The coagulative necrosis type can be found in most tissues with ischemia/infarct except the brain. Injury of the cells causes denaturation of the enzymes, and the architecture of the cells is preserved. However, the nuclei disappear with increased cytoplasmic binding to the eosin stain.
The liquefactive necrosis type can be found in brain infarcts and bacterial abscesses. This necrosis is characterized by the digestion of the tissue by lysosomal enzymes produced by neutrophils. It is a type of necrosis that transforms the softening necrotic tissue into a pastelike mush, a liquid, viscous mass, or watery debris. Early histologic findings will show macrophages and cellular debris, and late findings will show cystic spaces and cavitation in CNS.
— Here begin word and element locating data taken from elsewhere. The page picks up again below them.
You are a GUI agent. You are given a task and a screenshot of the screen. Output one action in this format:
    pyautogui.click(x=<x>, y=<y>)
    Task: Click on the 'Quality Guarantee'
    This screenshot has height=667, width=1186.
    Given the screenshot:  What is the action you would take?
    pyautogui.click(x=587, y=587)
Brain infarcts seen in stroke patients are characterized by a focal blockage of blood supply to the brain. Necrosis can occur, showing loss of neurons and neuroglial cells.
The caseous necrosis type can be found in tuberculosis, systemic fungal infections (e.g., Histoplasma capsulatum), and Nocardia. Caseous necrosis is characterized by a cheese-like appearance that occurs from the necrosis tissue's friable white appearance. Macrophages digest cells, but not all cells, causing granular debris. Granuloma will be seen as a collection of debris and fragmented cells surrounded by macrophages and lymphocytes. This type of necrosis is a combination of coagulative and liquefactive necrosis.
Tuberculosis is the most common cause of caseous necrosis and presents with granuloma in the lungs.
The fat necrosis type can be found in acute pancreatitis and trauma. This necrosis is characterized by a chalky-white appearance due to the deposition of calcium from a process called saponification. Histologic findings will show necrotic adipose tissue without peripheral nuclei, and saponification appears dark blue on the H&E stain.
Saponification in acute pancreatitis occurs due to the binding of calcium and lipase. Lipase is produced from damaged pancreatic cells. Acute pancreatitis is categorized as enzymatic fat necrosis.
Saponification in trauma occurs due to the binding of calcium and fatty acids. Fatty acids are released from damaged cells, such as injury to breast tissue. Trauma-induced necrosis is categorized as non-enzymatic fat necrosis.
The fibrinoid necrosis type can be found in PAN, hypertensive emergency, and preeclampsia. It occurs due to necrotic damage to the blood vessel walls causing plasma protein leakage in combination with immune complex deposition (type III hypersensitivity reaction). These will result in bright pink staining from the eosinophilic layer of the wall microscopically.
Polyarteritis nodosa (PAN) shows an immune-vascular reaction with fibrinoid necrosis. It is a hallmark lesion of this disorder.
Hypertensive emergency and preeclampsia can cause non-immune vascular reaction fibrinoid necrosis.
The gangrenous necrosis type can be found in the lower extremities and GIT after chronic ischemia. There are two types of gangrenous necrosis: dry, caused by ischemia, and wet, caused by superinfection. Dry gangrene is characterized by coagulative necrosis that resembles mummified tissue. Wet gangrene is characterized by liquefaction necrosis superimposed on coagulation.
Blood supply lost in the lower extremities causes gangrenous necrosis. An example of this is an extensive arterial thrombosis on sepsis-induced DIC.